I then drew a broken sided trapezoid. The top part was my wrist length (plus two inches). Drop down the distance from wrist to thickest forearm -- width here is thick forearm plus two inches. The widest part is my upper arm. Total length is from wrist to mid-upper arm.

I cut the pattern out of a piece of newspaper. Actually cut it from a "House of Onyx" flyer -- my wife will kill me if she realizes that I did! Note that the sides are not straight -- they're straight from wrist to thickest forearm, where they bend at that point and go straight to the widest upper arm part at the bottom.

I used this pattern to cut two pieces of fleece the same size. I used two pieces of fleece because the blanket my daughter made was two pieces thick -- this seemed to be warmer than a single thickness of fleece.
After cutting the two pieces, I pinned them together and sewed along the sides. I sewed all the way around except for about a four inch gap along the widest part.

Used about a half-inch seam allowance -- turns out things got a little snug, but that worked out just fine.

I had planned to use elastic at the top and bottom, but it turned out that the snug fleece stretches just enough to keep things in place without elastic.

I had also thought I would have to "quilt" the fleece to keep the two pieces from slipping around, but turned out it wasn't necessary.
Here's my fleece sewn almost all the way around. I kept an opening at the bottom where I placed the seam ripper. I also trimmed the points off the edges of the fleece sleeve.

I then turned the sleeve inside out. I guess technically, it was rightside out, but this fleece didn't have a wrong or right side. If you are using a fleece that has a right/wrong side, join the piece rightside together. That way it'll be correct when you invert them.

After flipping the fabric, I had planned to slipstitch the opening. Decided to punt and just use the machine to sew it shut instead. Worked fine and doesn't really show on the fleece.
Almost done. Join and sew along the sides of the fleece to make a tube. Join one wrist side to the other wrist side, one thick forearm side to the other thick forearm side, etc. I used about a half-inch seam allowance again -- this was because the seams of the fleece "sandwich" were too thick to fit under the foot! This worried me because I felt it might make it too snug ...

But I was wrong -- check the picture, it fit my arm perfectly. After joining the sides to make a tube, I inverted the tube so the seam "bump" was on the inside.

That's it -- project finished!
Here's the finished sleeve. Lotsa seam there -- probably could do something about it -- but it's really not a problem when I wear the sleeve. If I position it such that the seam runs on the outside edge of my arm, I don't feel it.

How does it work? Great -- fit's tight enough to give my arm some comfort, plus the double layer keeps my arm and elbow quite warm. I made another sleeve later with a single thickness -- the double layers are much better.

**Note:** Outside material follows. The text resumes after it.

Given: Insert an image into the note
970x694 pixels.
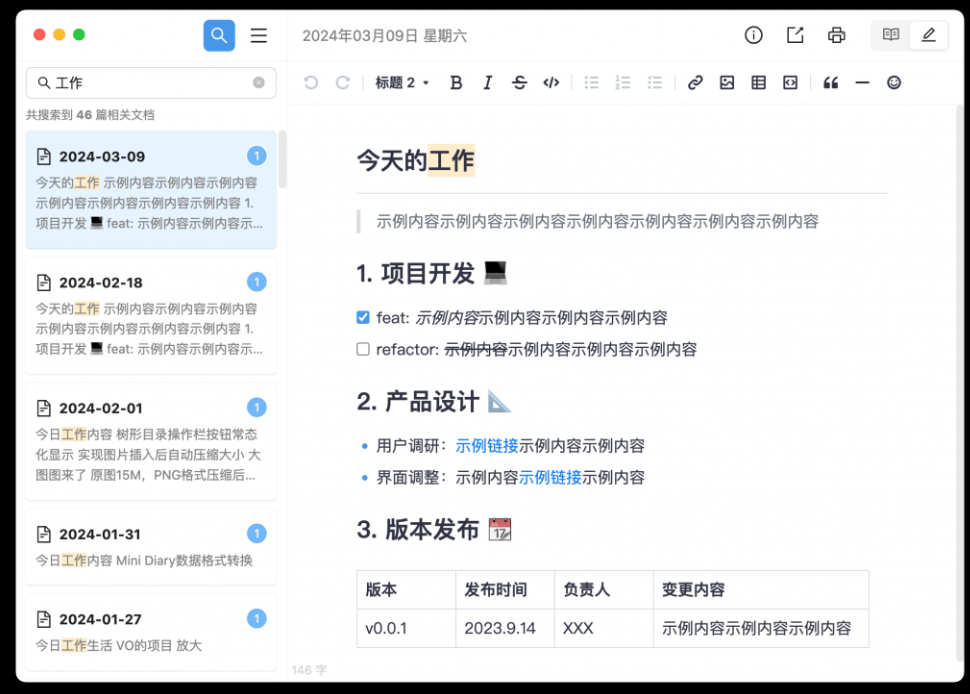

What about the Bernina 732? Well, as long as you don't mind the fact that it's only straight stitch and zig-zag, this is a fine mechanical machine. You won't have any electronic or computerized fanciness -- but you'll also have a mechanical tank that will last you the rest of your lifetime ... and likely beyond that!

Bernina 732's tend to go fairly cheaply -- for much less than an 830 or the 830 student models. That makes this model a really nice bargain -- keep your eyes out for one, you'll probably be quite pleased!